=== SELECTED TEXT ===

I hope 2020 will be a good year. It's got a lot of potential—the way I'm lookin' at it—though much of that contingent on letting go of what once was, and being present right here, right now. As easy as it is to look back and toy around with nostalgia, this little project has shown me how much of a trap doing so can be. It might be true that to know where you're going you've got to know where you've been, but it's also true that to keep moving forward the mind can't remain forever focused on the past lives that lurk in the rearview mirror.

The Lost Weekend [1945]

Toward the end, Don is fighting himself as much as his addiction; maybe more so. There is desire that had grown rigid with inertia to not allow himself the victory that comes with recognition of hope that there is—or merely could be—something for him beyond eternal misery. Helen leans into him with her words, the typewriter re-appears, Don lights his smoke and saunters to the half-filled glass that he had turned away moments before. Then, he seems not to extinguish his cigarette so much as bear host for an action that had long before put itself in motion. For the moment or for the rest of his life, it doesn't matter: That was the end. Half slumping on his bed in both victory and defeat, Don's mind quickly seems to reel from painting him as the lowest man on Earth to the most hopeful who might ever have ever existed. While allusion to the silent screams for help of countless others is how Don paints us out of his story, this is the same scene that is replayed every minute of every hour across the entire world. Despair defeated by hope, one action at a time.

Eaten Alive [1976]

Eaten Alive is a raw and violent romp in the swamp, but it fails to stick its landing the same way The Texas Chain Saw Massacre does. (While it's never been my favorite, Chain Saw did a lot of things right.) I showed up thinking it would be a gator flick and instead it's about a bunch of rapists in the bayou... Seeing as this is the fourth of his films I can remember watching, it might be time to conclude that I'm just not a Tobe Hooper guy.

Bride of Re-Animator [1989]

Every bit as playful, silly, and grotesque as the original. With another watch or two, the Re-Animator series will have probably ousted the Evil Dead movies from the space they've held in my heart since I was a teenager.

===

*QUESTIONS*
A - In the film notes above, which series does the writer think may push the Evil Dead movies out of the place they've held since the writer's teenage years?
B - Continue the film notes from where they stop.

=== DATA SECTION ===

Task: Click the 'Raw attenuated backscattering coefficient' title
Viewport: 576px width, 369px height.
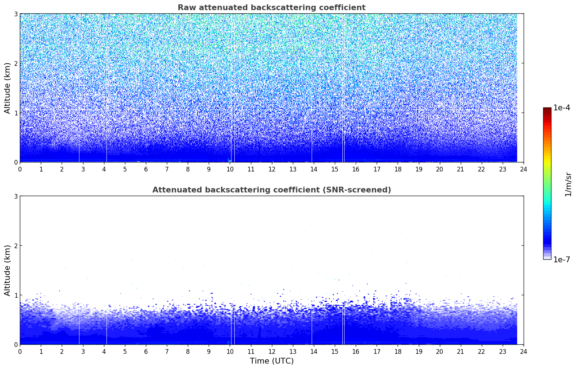Action: point(271,8)
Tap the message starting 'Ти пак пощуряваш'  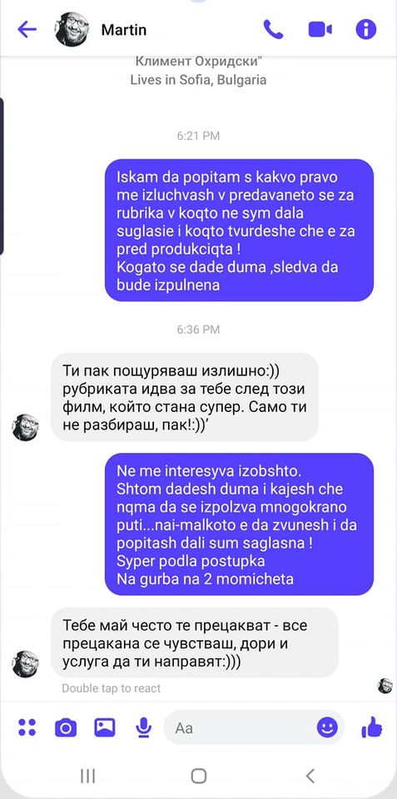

===

*RESULTS*
A - The Re-Animator series.

B -
Carrie [1976]

This year there've been more than a few noteworthy additions to the list of "classic" horror films I've checked off my "to watch" list: Night of the Living Dead, Black Christmas, Rosemary's Baby, Phantasm, Suspiria... the list doesn't stop there. Despite my general lack of disinterest in Stephen King adaptations, Carrie contends for my favorite among the bunch.

American Mary [2012]

This is more of a body modification drama than anything, though it is certainly one which dabbles in horror along the way. That aside, I was a little turned off by the lack of plot of and suspense, which left it feeling like it dragged on a bit too long for its own good. American Mary peaks with its surgical scenes, which are really well done, though I still feel a stronger affinity toward Excision, in terms of similarly-themed movies I've watched in the last several months.

Maniac [1980]

Maniac straddles a line between slasher and exploitation for the entirety of its screen time. Set within the grimy cityscape of ‘70s New York, it bears thematic relation to Henry: Portrait of a Serial Killer, though it also possesses a uniquely different space, serving less as a voyeuristic guide to psychopathic mayhem, instead twisting more into the absurd delusions of the killer’s mind as the movie progresses. Crudely shot and thoroughly raw throughout, there are still standout scenes including the shotgun murder (whoa!), but while the whole of the film is meant to find validation in its finale, the realistic element of misogyny that is woven throughout leaves the whole thing feeling repulsive.